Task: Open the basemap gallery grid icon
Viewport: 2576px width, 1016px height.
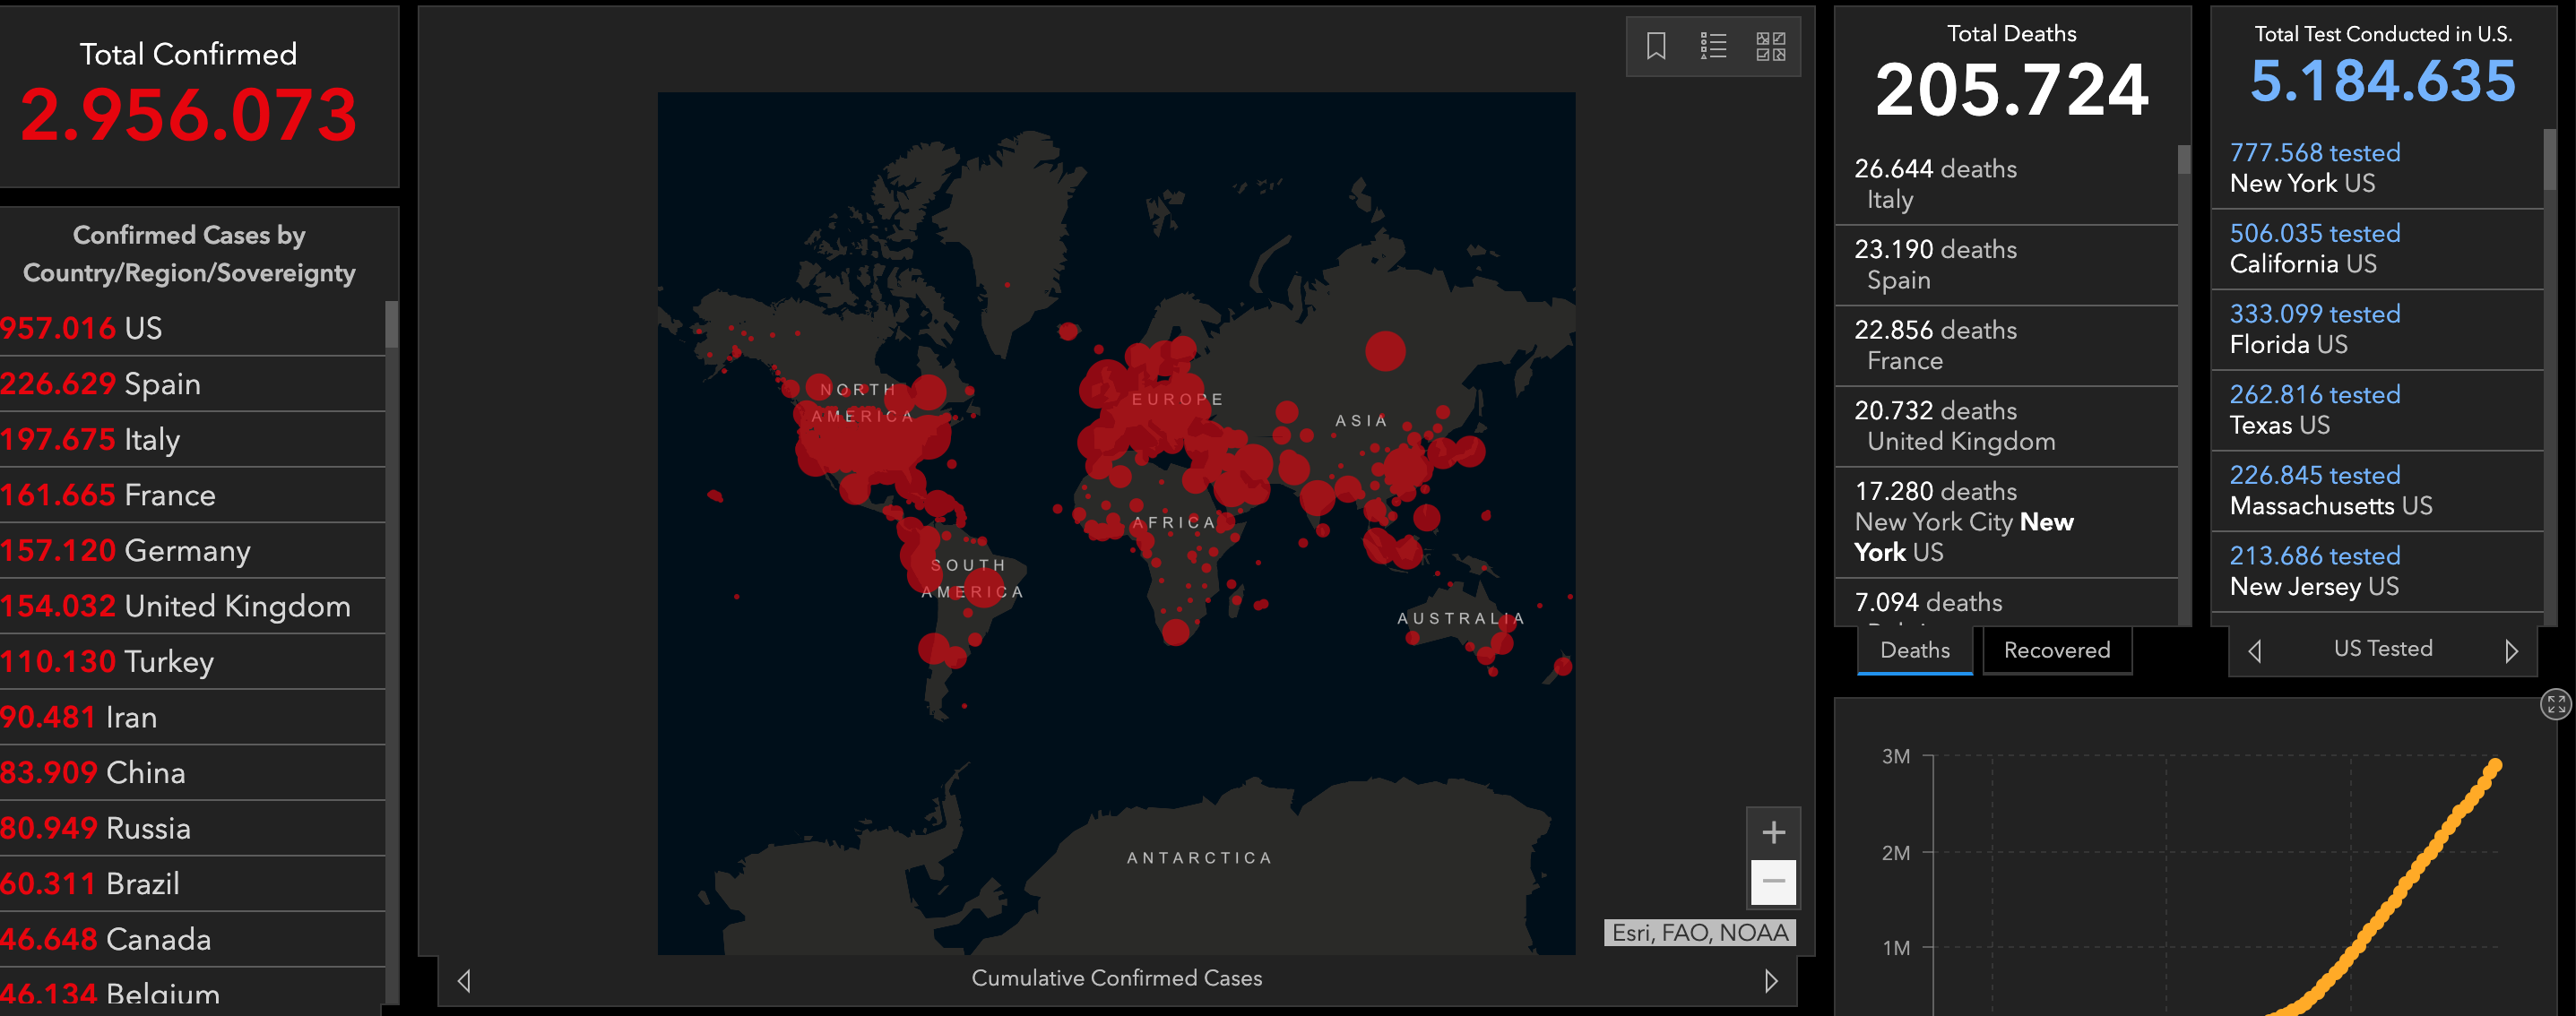Action: pyautogui.click(x=1770, y=46)
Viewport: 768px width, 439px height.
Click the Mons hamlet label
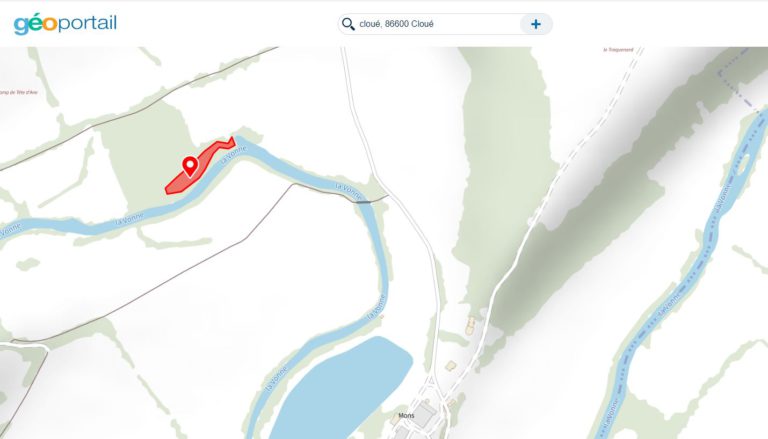(x=406, y=415)
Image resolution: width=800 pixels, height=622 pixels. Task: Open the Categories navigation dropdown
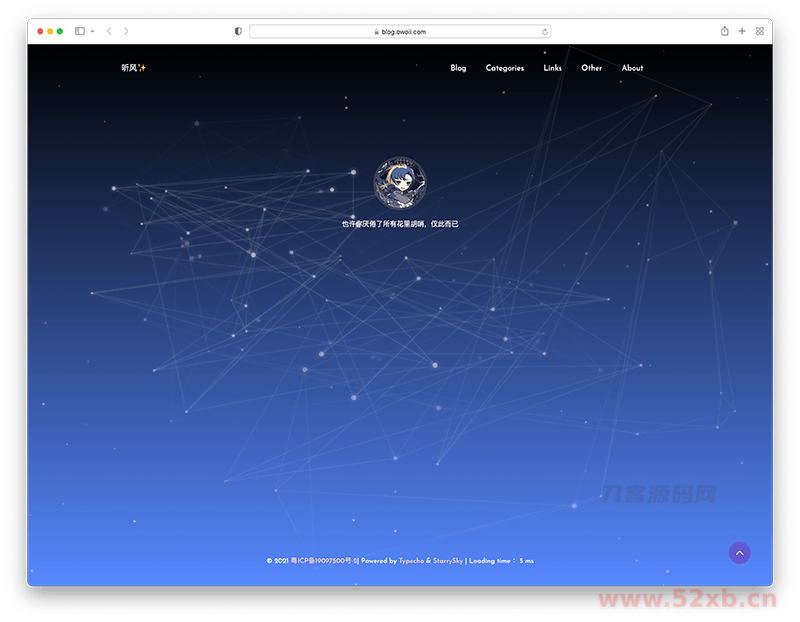(505, 68)
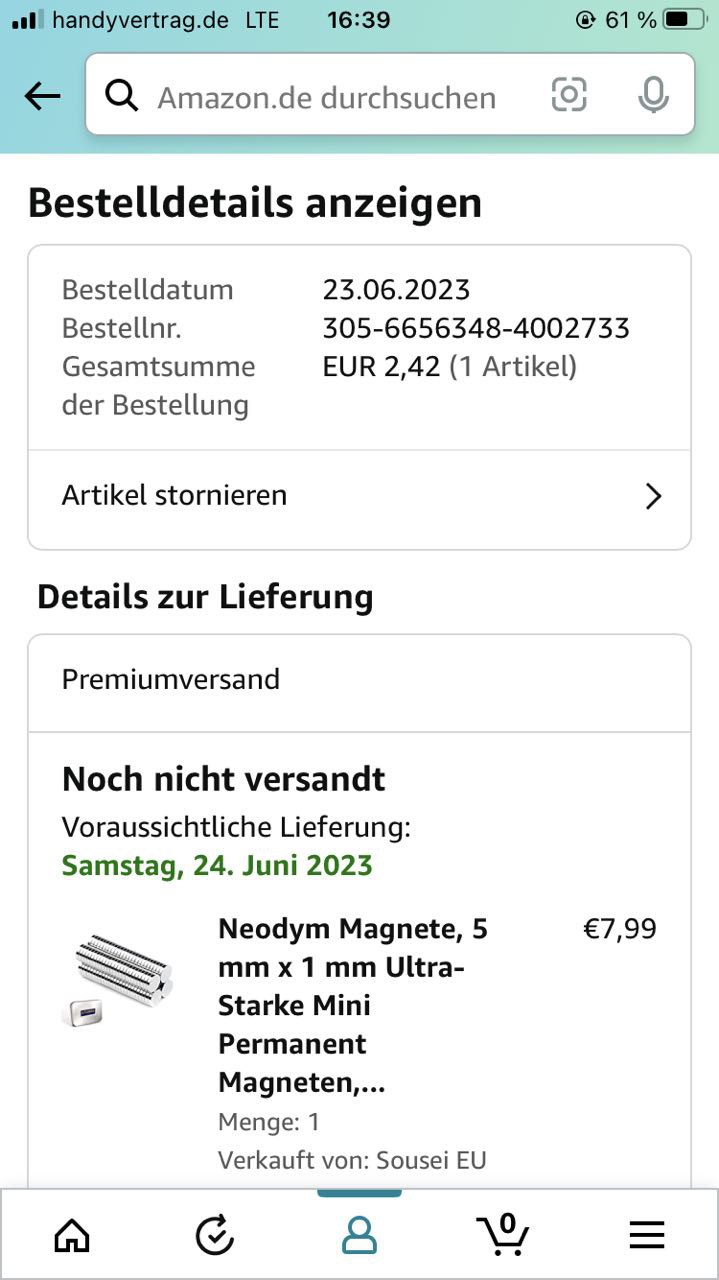Viewport: 719px width, 1280px height.
Task: Tap the order number 305-6656348-4002733
Action: point(476,328)
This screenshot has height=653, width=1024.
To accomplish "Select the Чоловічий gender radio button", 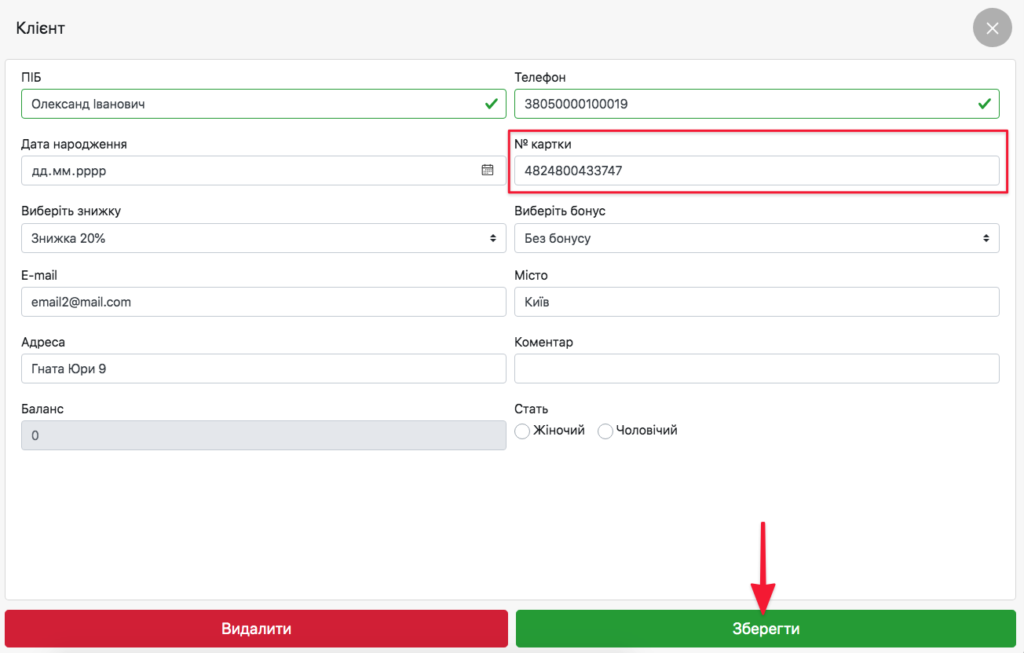I will (x=605, y=431).
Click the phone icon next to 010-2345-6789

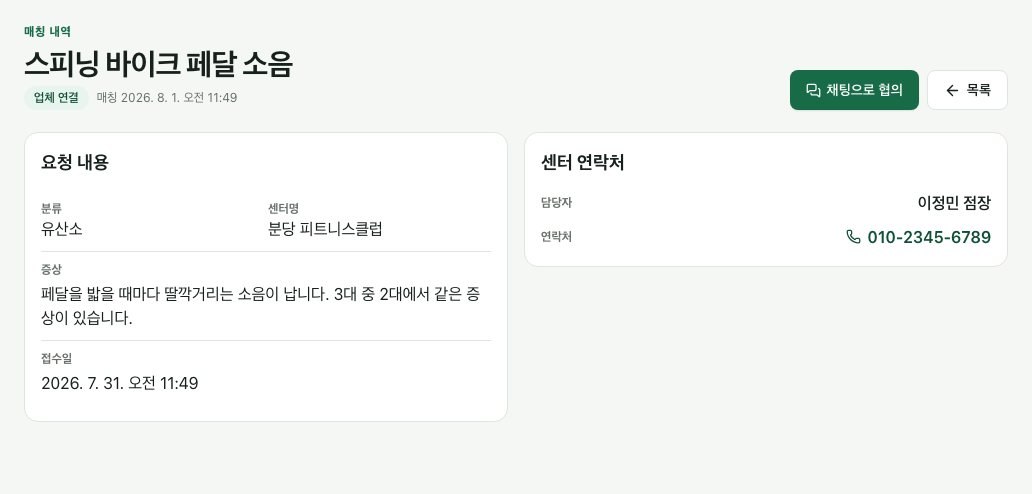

▬▬▬▬▬▬▬▬▬▬

• [Do this]:
Reproduce verbatim the lines from the first line of the records through the line containing "(x=406, y=415)", including both of those lines. Leave the pictures out.

• [In response]:
Task: Open the basemap gallery grid icon
Viewport: 2576px width, 1016px height.
Action: pyautogui.click(x=1770, y=46)
Viewport: 768px width, 439px height.
Click the Mons hamlet label
(x=406, y=415)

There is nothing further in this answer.